A mental note on communicating with humans

Sometimes, in more extreme moments, I think of Andrew Revkin's Dot Earth blog as a Bible of science and environmental issues, and how to communicate about them. This is certainly gospel:


We’re Talking About Humans Here

Everyone associated with environmental communication needs to read The Cluetrain Mainfesto of 1999 and take it to heart. The environmental struggle is one big exercise in persuasion. What the Cluetrain folks pointed out is that humans respond to human voices. You can “frame” all you want, but if the communication is coming from robots, the only ones who will respond will be the robots. People have enormous perceptual power and instincts, the science of which is only beginning to be explored. Malcolm Gladwell’s book “Blink” provides a starting point.
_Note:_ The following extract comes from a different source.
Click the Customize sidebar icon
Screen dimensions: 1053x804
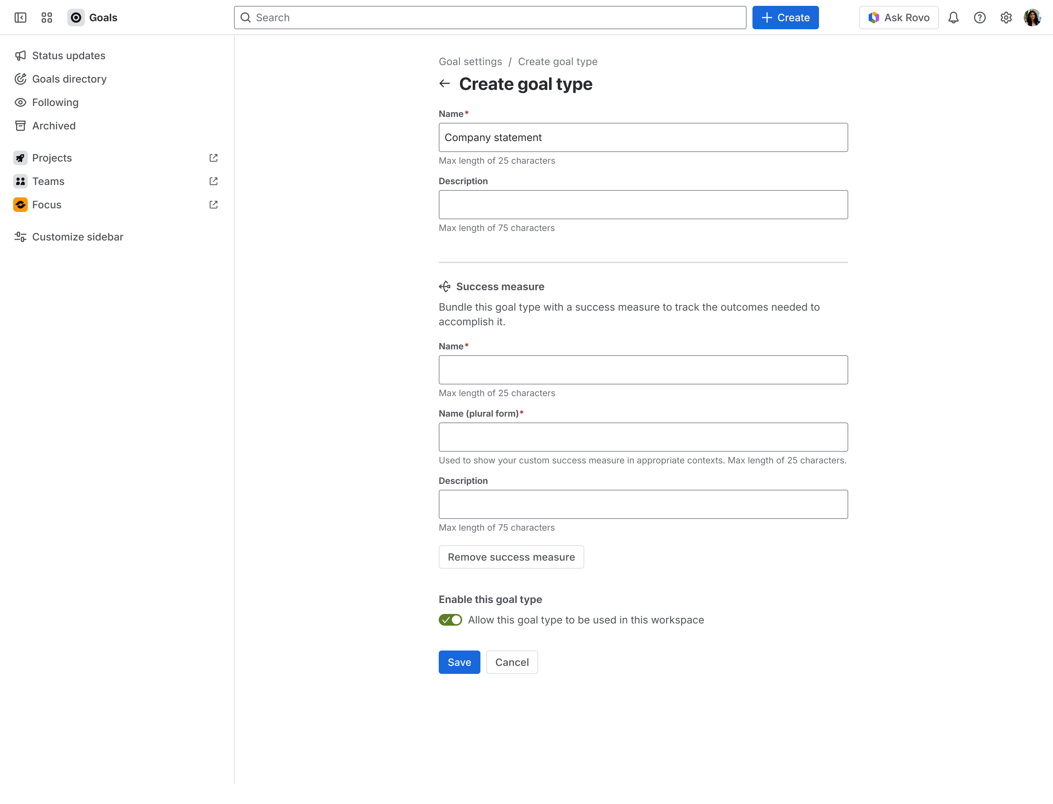click(20, 236)
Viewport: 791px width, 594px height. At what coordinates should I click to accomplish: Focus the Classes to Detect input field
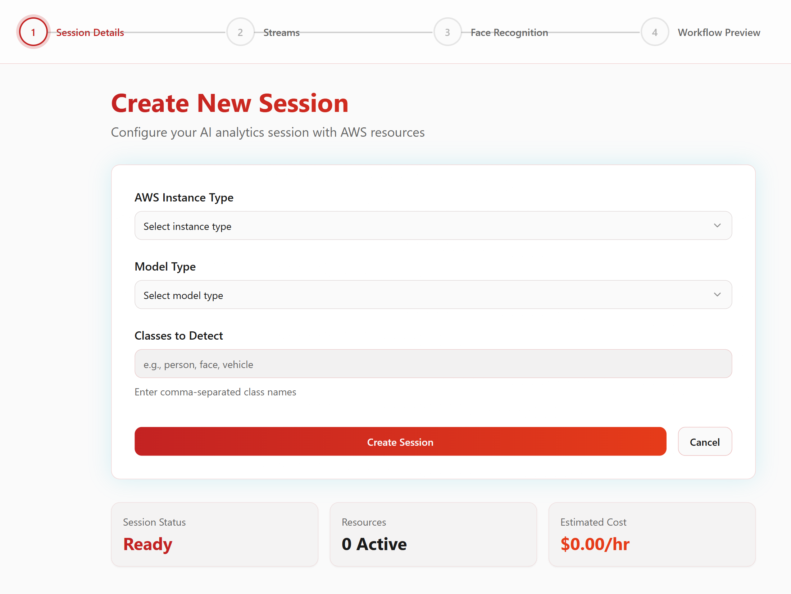point(433,364)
The bottom line is it only takes a few seconds for people to listen to a voice and decide whether they trust it or not. If that voice is devoid of human qualities, and worse if there is a clear sense that the voice is speaking with “messages” that have been “framed” and “focus grouped,” it just ain’t gonna work for the masses. And double that for the younger masses.
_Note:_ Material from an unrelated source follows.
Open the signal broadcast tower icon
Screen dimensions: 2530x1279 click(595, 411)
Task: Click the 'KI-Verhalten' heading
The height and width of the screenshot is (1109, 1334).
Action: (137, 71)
Obama is making enormous strides now on science and environmental issues because he’s been placed in the position of power to do so. He got there not through cold, calculated messaging, but by being an EXTREMELY likable (a crucial trait for today’s increasingly style-driven world), deeply humanized person who is able to convey the central human qualities of humor and emotion. When he addressed the Reverend Wright issue in one of the pivotal moments of his campaign, he did so with an impassioned and vibrantly human voice which succeeded in putting out a potentially lethal fire.

These are elements of style in communication which are central to our information-glutted world. Yes, language does matter, but that is primarily an element of substance (i.e. the text of what is communicated). You can come up with all the clever terms you want, but if they are spoken by environmental leaders who are perceived as cold, calculating, and manipulative, the broader audience will simply disconnect. Not because of the language, but because of their basic instincts leading them to not trust the voice they are hearing.